● **WRITTEN INSTRUCTION**
Express the data from the line containing "Navigate to Spaar slimmer" through the end as a two-column CSV with the headers task and action, giving one row for each thing asked: its wording goes under task and its answer under action, each in a single quoted field with line breaks replaced by spaces. Leave the pictures out.

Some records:
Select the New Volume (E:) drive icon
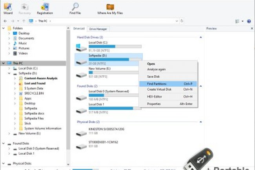Viewport: 255px width, 170px height. pyautogui.click(x=82, y=73)
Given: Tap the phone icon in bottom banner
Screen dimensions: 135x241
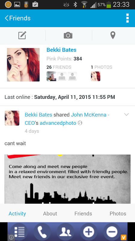Looking at the screenshot, I should click(42, 232).
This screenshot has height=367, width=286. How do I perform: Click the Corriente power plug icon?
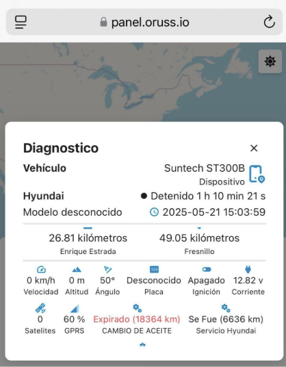pos(248,269)
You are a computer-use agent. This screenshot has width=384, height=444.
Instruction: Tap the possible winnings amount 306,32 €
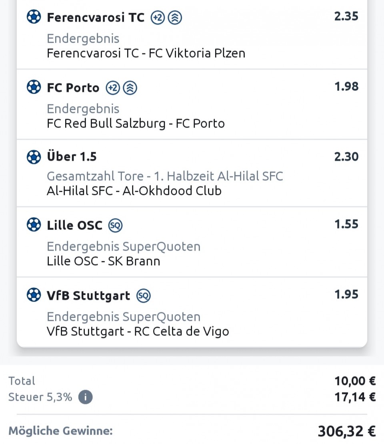tap(346, 431)
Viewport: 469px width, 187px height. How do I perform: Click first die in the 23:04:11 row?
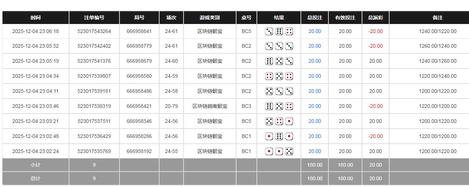[269, 91]
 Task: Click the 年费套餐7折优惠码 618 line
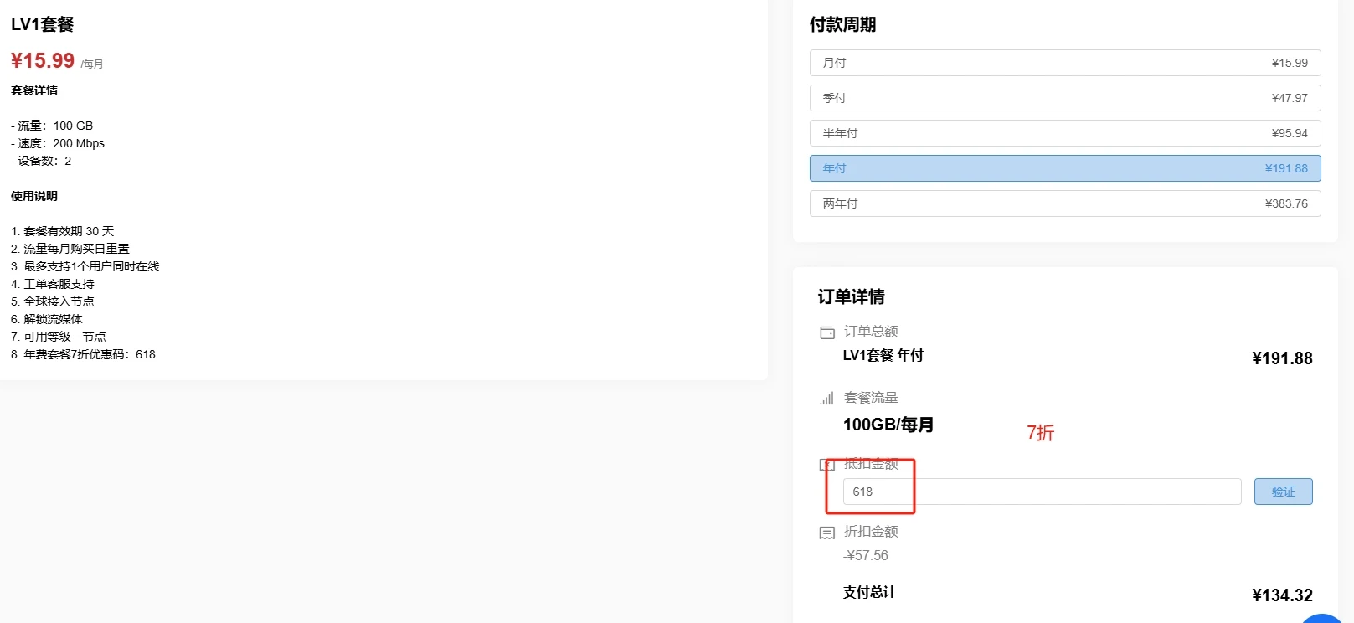[x=83, y=354]

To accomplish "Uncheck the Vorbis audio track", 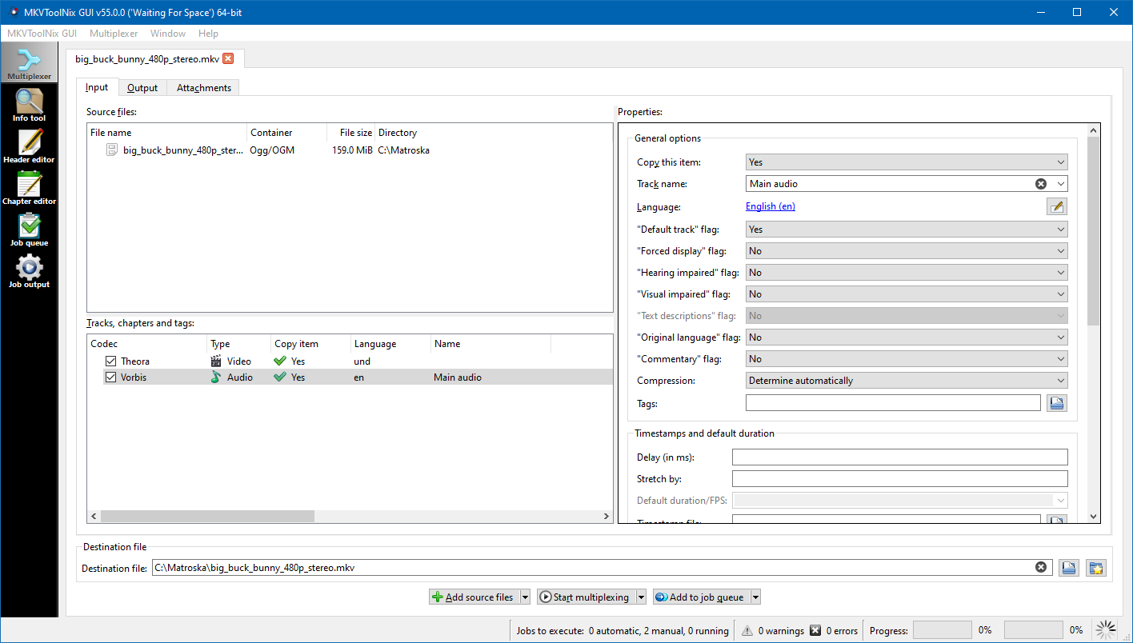I will pos(110,377).
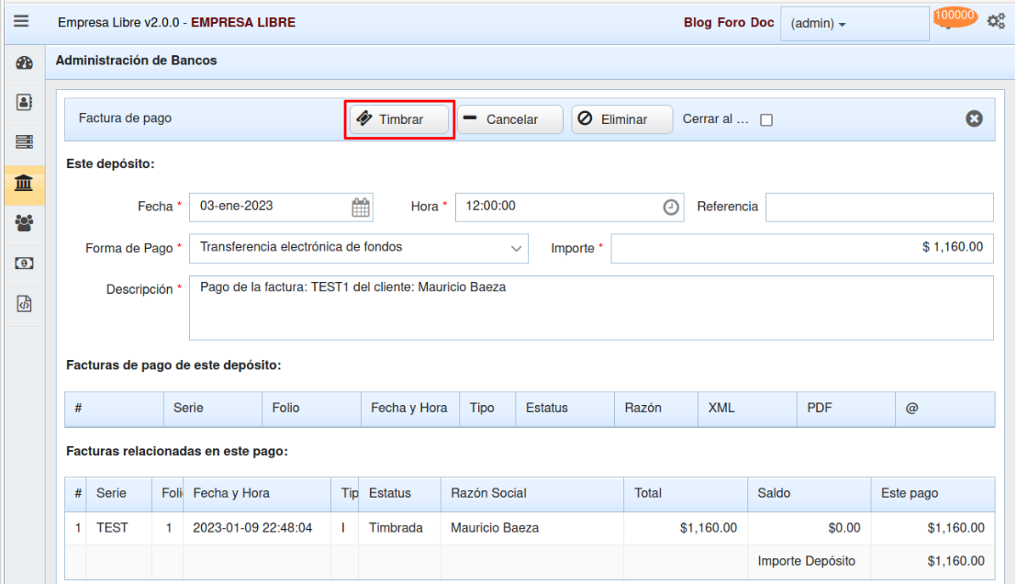
Task: Open the money bill icon in the sidebar
Action: pyautogui.click(x=25, y=264)
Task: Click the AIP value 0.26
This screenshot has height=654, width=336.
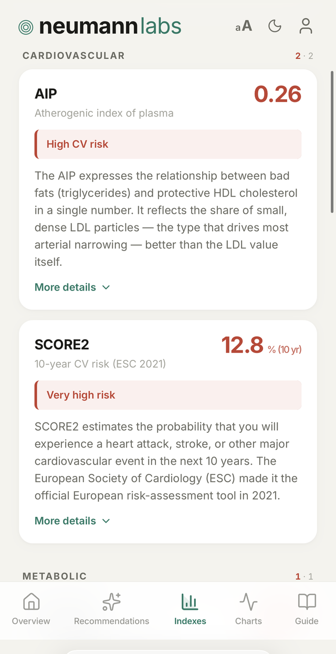Action: click(x=278, y=95)
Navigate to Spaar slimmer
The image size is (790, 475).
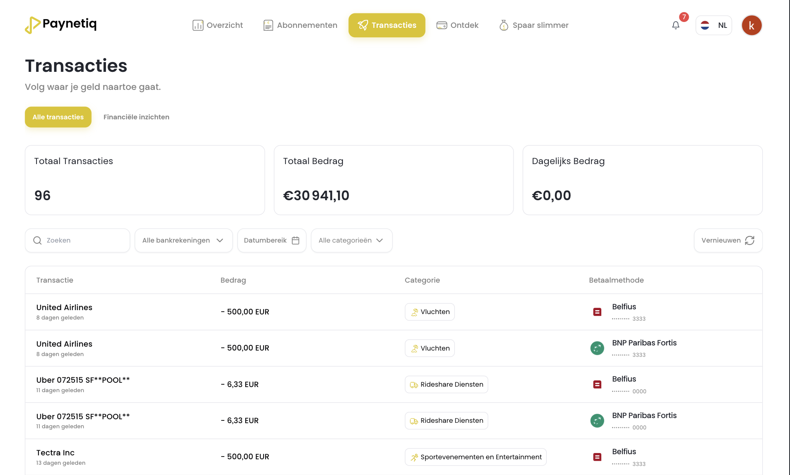coord(533,26)
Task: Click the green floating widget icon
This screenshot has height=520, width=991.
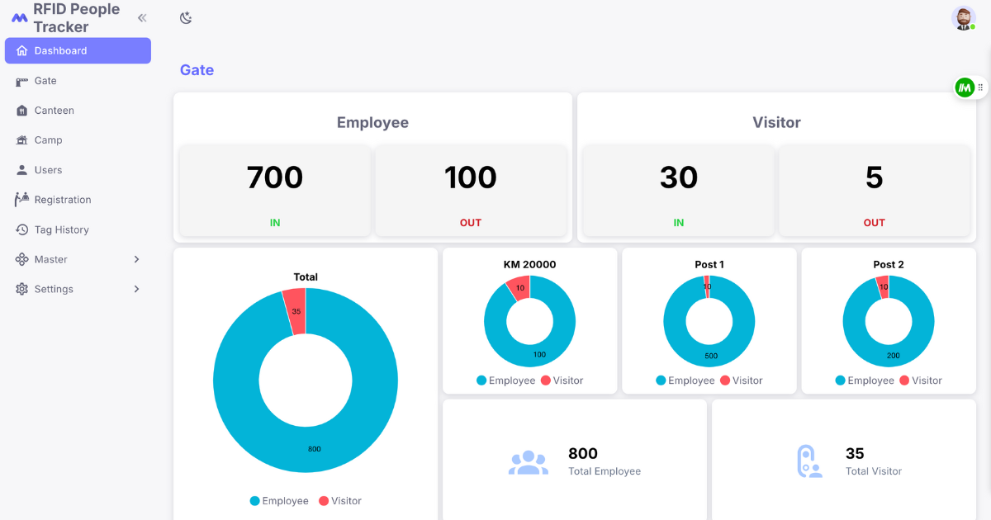Action: click(965, 87)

● **PROBLEM SOLUTION**
task,action
"Navigate to Spaar slimmer The image size is (790, 475).","coord(533,26)"
"Task: Click the green floating widget icon This screenshot has height=520, width=991.","Action: click(965, 87)"